Auf vielfältigen Wunsch stellen wir hier die kompletten Umfrage-Ergebnisse 2014 als ZIP mehrerer Exceldateien zum Download.

Systemverhalten

Welche Systeme werden akut gespielt?

Mit 22,88 % hat sich, wie erwartet, DSA weit nach vorne abgesetzt. Shadowrun (11,21 %) und Cthulhu (7,89 %) folgen. Bei Zweiterem wurden auch andere chuthuloide Systeme reingezählt. Danach folgen D&D (6,12 %) und Pathfinder (5,72 %). Also keine großen Überraschungen an der Stelle. Glückwunsch geht hier an Splittermond, das sich unter den nachfolgenden Systemen immerhin mit 4,19 % durchsetzen konnte.

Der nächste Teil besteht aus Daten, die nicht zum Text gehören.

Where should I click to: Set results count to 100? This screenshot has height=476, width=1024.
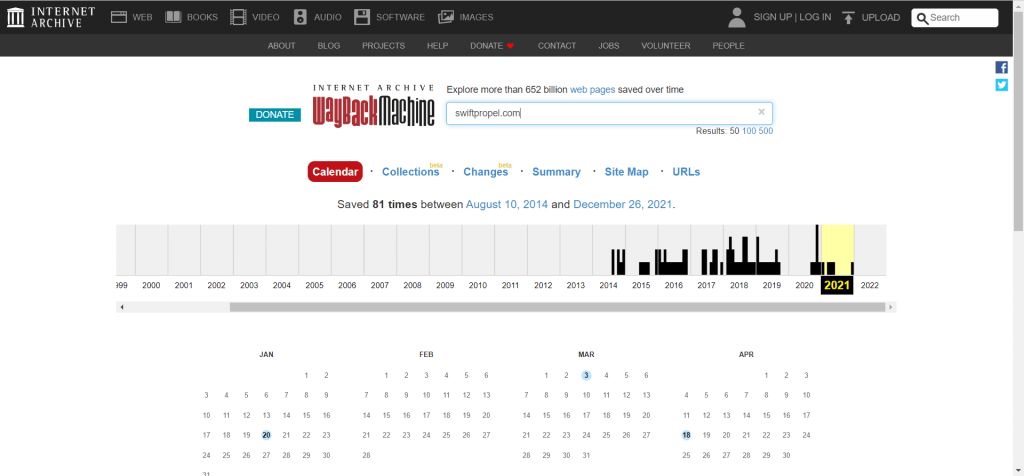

Bei der Auswertung fiel uns auf, dass wir derartige Fragen besser stellen müssen, denn im Freitextfeld tauchten Systeme auf, die eigentlich mit der Liste abgefrühstückt waren. So fanden wir zum Beispiel viele Nennungen von Vampire: The Masquerade, auch wenn die Old World of Darkness in der Liste stand.

Welche Settings bedienen diese Runden?

Auch hier gab es wenige Überraschungen. Der Markt ist nach wie vor von Fantasy nicht übersättigt und (un)satte 38,54 % bewegen sich in diesem Genre. Science-Fiction und Horror folgen sogleich mit 13,60 % und 12,67 %. Direkt danach folgt Cyberpunk mit 11,66 %. Die einzige Überraschung war, dass trotz des bahnbrechenden Erfolges der Marvel-Filme nur 1,17 % Superhelden-Systeme spielen.

In welchen Settings würdest du gerne spielen?

Hier spiegeln sich die Ergebnisse der vorherigen Frage. Platzhirsch ist auch hier Fantasy mit 23,01 %, gefolgt von Science-Fiction mit 13,44 % und Horror mit 12,10 %. Setzen wir diese Ergebnisse in Relation zu den meistgespielten Systemen, haben viele Shadowrunner ihren Haken bei Science-Fiction gesetzt, denn Cyberpunk findet sich erst bei 9,36 % und Urban Fantasy bei 6,05 %. Abgeschlagen sind wieder die Superhelden mit 3,45 %. Degenesis hat für ein Erstarken der Postapokalypse gesorgt. In dieser würden gern ungefähr 6 % spielen.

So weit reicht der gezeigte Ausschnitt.